Curio is exploring alternative execution environments for on-chain gaming with Keystone. Can you explain this move briefly?

Current on-chain game architectures are unable to robustly support both the social layer and the high throughput needed to make great MMO games. Keystone is our flagship on-chain game architecture and the first architecture that addresses both needs very well.


The tick-based game engine and the contract execution layer interoperate with stateful precompiles, allowing games to run lightspeed while player treaties are seamlessly integrated and enforced. This is a huge step towards the end game of blockchain games.


Currently, there is no EVM framework to support games that can be played smoothly. We discovered this issue during our playtest earlier this year. Therefore, Keystone is one of our major in-house projects that aims to place the game engine in the chain.


With custom precompiles, smart contracts can access the underlying ECS chain state. Instead of Solidity, game logic can be written in Go and can be massively parallelized.


In short, on-chain games will now be over 100 times faster than before.

How do you see the future of on-chain gaming? What are your plans for this future? Any upcoming projects that you’d like to share?
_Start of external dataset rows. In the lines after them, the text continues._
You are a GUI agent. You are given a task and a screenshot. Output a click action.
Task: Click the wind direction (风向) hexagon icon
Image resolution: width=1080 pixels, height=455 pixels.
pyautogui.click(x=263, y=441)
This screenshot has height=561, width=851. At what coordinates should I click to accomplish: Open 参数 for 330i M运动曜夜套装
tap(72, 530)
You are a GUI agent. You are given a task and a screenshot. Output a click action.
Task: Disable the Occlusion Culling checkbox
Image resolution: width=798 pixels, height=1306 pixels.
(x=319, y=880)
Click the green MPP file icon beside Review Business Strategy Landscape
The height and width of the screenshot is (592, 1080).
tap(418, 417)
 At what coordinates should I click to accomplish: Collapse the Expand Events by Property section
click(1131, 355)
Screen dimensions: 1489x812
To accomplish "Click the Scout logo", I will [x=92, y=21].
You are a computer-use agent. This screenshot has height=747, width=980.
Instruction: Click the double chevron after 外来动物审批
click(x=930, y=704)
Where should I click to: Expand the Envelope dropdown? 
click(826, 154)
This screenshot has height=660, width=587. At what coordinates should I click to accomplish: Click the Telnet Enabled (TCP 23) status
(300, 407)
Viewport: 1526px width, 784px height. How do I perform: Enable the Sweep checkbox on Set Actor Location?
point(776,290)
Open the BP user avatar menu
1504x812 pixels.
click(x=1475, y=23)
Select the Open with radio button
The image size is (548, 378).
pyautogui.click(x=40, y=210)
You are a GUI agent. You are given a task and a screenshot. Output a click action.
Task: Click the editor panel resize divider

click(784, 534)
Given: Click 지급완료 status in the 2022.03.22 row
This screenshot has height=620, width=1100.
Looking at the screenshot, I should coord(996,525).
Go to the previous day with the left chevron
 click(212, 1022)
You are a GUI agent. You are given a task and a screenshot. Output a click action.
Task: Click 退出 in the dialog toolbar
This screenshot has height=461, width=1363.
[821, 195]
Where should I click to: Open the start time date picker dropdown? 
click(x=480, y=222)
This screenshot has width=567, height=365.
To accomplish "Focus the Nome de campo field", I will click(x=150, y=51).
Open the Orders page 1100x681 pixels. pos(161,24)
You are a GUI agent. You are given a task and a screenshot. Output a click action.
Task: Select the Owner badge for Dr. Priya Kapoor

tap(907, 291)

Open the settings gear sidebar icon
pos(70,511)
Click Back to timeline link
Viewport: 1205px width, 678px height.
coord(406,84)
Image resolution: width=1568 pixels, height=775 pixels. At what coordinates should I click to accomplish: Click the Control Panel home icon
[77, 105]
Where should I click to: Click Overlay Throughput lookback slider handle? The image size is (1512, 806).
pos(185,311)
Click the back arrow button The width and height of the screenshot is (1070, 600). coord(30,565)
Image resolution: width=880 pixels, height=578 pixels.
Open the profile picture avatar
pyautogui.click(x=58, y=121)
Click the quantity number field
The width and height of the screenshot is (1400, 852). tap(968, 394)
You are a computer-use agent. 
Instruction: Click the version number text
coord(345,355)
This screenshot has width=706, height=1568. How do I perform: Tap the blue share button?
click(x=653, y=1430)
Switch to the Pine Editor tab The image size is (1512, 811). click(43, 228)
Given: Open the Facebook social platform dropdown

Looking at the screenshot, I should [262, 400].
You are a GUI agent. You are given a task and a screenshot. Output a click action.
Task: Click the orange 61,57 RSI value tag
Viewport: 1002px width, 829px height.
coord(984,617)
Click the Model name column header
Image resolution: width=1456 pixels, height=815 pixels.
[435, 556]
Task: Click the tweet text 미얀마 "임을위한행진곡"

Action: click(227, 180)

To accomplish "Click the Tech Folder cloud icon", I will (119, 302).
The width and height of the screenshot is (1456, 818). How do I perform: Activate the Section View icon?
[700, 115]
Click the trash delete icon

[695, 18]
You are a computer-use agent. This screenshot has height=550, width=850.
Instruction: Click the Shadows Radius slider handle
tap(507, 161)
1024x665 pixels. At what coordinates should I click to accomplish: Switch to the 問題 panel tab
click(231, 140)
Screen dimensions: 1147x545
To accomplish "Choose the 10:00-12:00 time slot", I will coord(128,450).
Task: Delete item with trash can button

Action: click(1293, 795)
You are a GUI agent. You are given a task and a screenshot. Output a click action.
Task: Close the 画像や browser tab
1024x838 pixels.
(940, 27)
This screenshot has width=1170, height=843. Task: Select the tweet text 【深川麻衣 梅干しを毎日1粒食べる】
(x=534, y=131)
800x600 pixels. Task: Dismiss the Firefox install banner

We are at the cusp of a new era where the nascent space of on-chain games is beginning to emerge and take form.


We envision a future where games with web3 native features become a unique and groundbreaking category of their own, offering an entirely new gaming experience, unlike anything that has come before.


Our plans are directed toward leading this revolution. As part of our efforts, we're currently developing our flagship game founded on the concept of 'treaties'. But we're not just creating a game, we're also building the critical infrastructure like Keystone to support it.


We see our work not just as a singular product, but as a catalyst for an entirely new breed of games. Our first goal is to set a pioneering precedent that will inspire and pave the way for a wave of innovative crypto-native games.


The exciting journey ahead is filled with vast possibilities, and we're looking forward to sharing more about our upcoming projects as they evolve.